Data Preprocessing Module
|
Collect
The content described in this document belongs to the advanced usage of Sensors Analytics, involving many technical details, and is applicable to experienced users. If you have any doubts about the content of the document, please consult the Sensors Analytics team for one-on-one assistance.
1.1. Overview
Sensors Analytics has opened the custom "Data Preprocessing Module" for users since version 1.6, which provides a simple ETL process for data accessed through SDK and other methods (excluding batch import tool), making data integration more flexible. This feature is only available in the private deployment version.
The data sources that can be processed by the Data Preprocessing Module include:
- SDK (data directly sent by various language SDKs, including visualized event tracking data. Excludes data written to files using LoggingConsumer and then imported using the batch import tool);
- LogAgent;
- Logstash;
- FormatImporter;
The workflow of the Data Preprocessing Module is as follows:
数据预处理模块 服务端接收到 SDK 数据 -------------------> 导入神策分析的数据
The Data Preprocessing Module can:
- Modify data content: add, delete, modify field values, modify event names, etc.;
- Discard data: the processing result can directly return null to discard a piece of data;
- Add data: derive multiple pieces of data from one piece of data;
Be cautious when using the Data Preprocessing Module as it can make significant changes to the data!

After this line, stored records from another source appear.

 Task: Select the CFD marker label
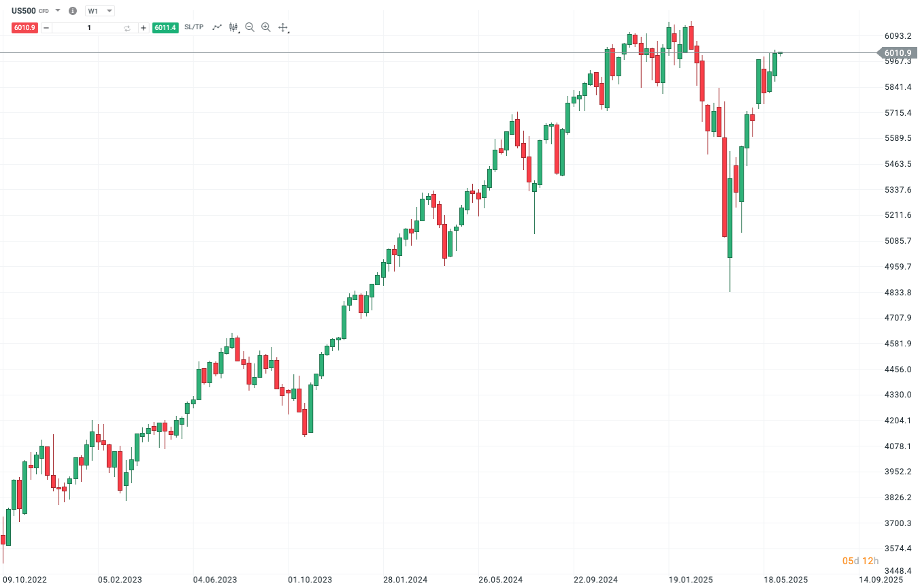pyautogui.click(x=43, y=10)
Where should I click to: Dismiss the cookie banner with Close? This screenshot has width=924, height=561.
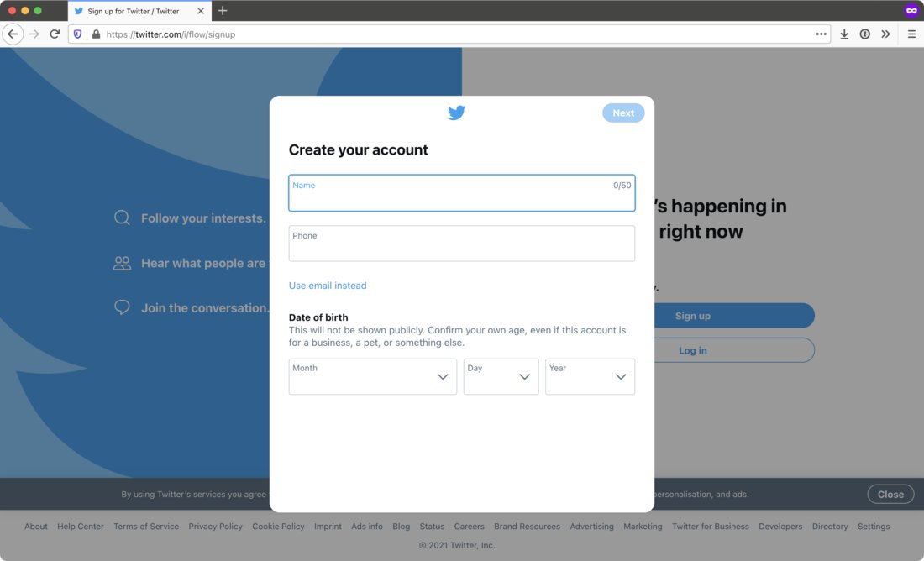[890, 495]
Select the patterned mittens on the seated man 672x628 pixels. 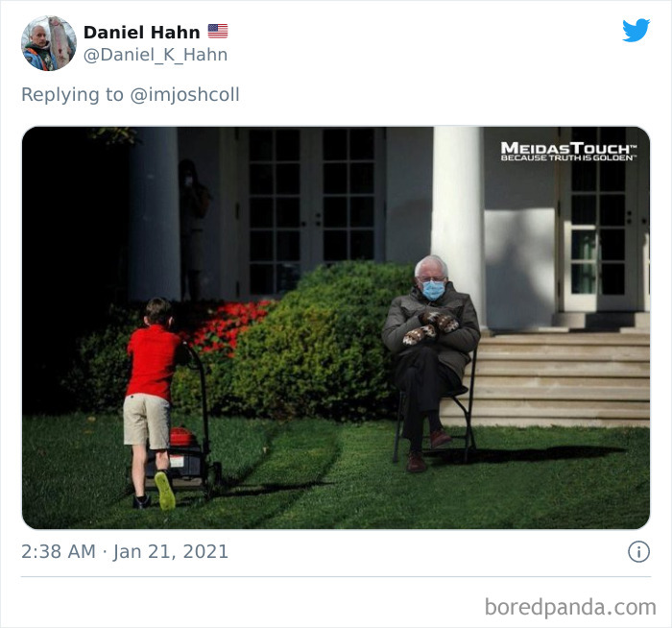432,328
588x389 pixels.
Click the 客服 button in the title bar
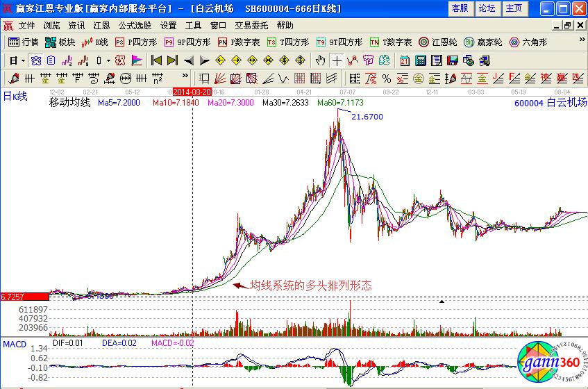(x=460, y=8)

Exception thrown by the processing function will result in the discarding of the entire piece of data. Handle with care, such as null pointer exceptions.

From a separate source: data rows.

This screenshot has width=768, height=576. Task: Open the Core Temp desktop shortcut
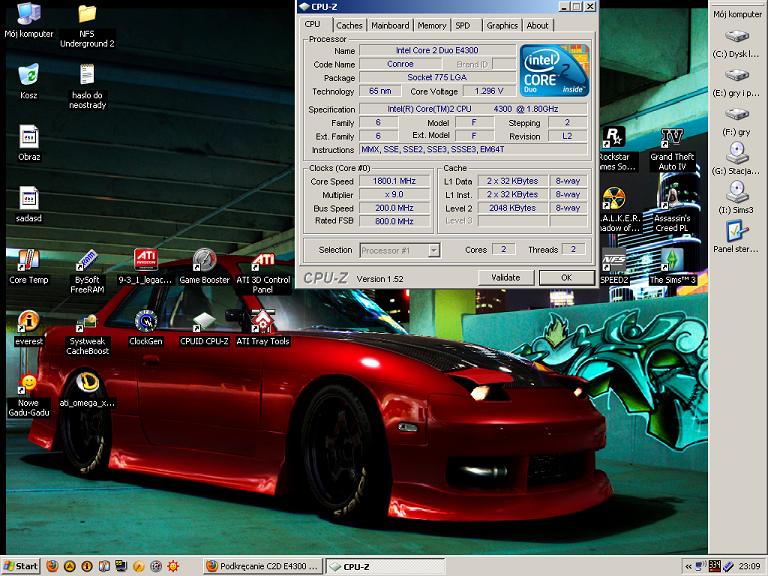29,262
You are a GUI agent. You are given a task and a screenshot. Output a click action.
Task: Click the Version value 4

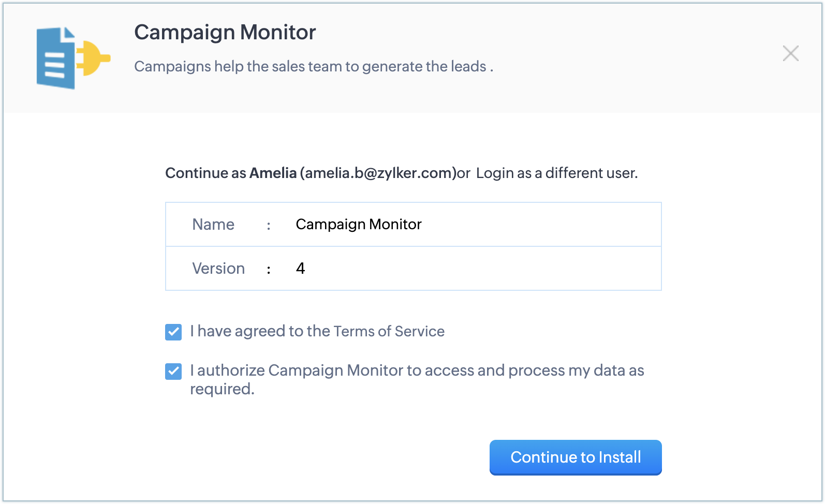(x=300, y=269)
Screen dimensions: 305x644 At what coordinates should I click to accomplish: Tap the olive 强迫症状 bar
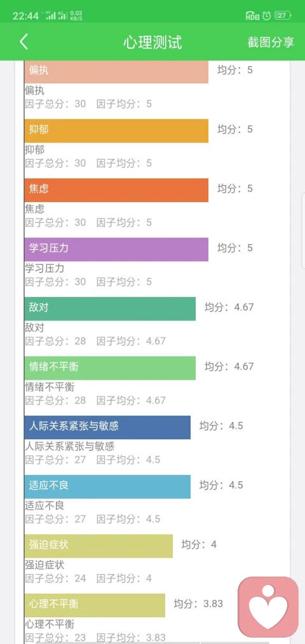click(98, 546)
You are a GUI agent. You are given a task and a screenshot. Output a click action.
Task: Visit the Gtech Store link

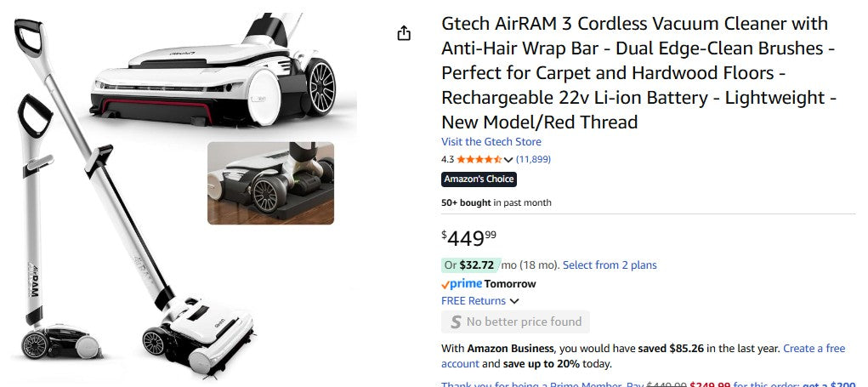[491, 142]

For implementation of the "Data Preprocessing Module", version 1.13 or earlier, please refer to sensorsdata/ext-processor-sample.
For versions 1.14 and later, please refer to sensorsdata/preprocessor-sample.
For an example of filtering old users' devices after embedding the Sensors Analytics SDK in the app, refer to sensorsdata/ext-processor-identify-old-users;
For an example of recording activated devices on the server side to solve the problem of duplicate activation count after reinstallation, refer to sensorsdata/ext-processor-find-new-user;
Above two examples of features have been integrated into SenssorAnalytics, and the code examples are for reference only.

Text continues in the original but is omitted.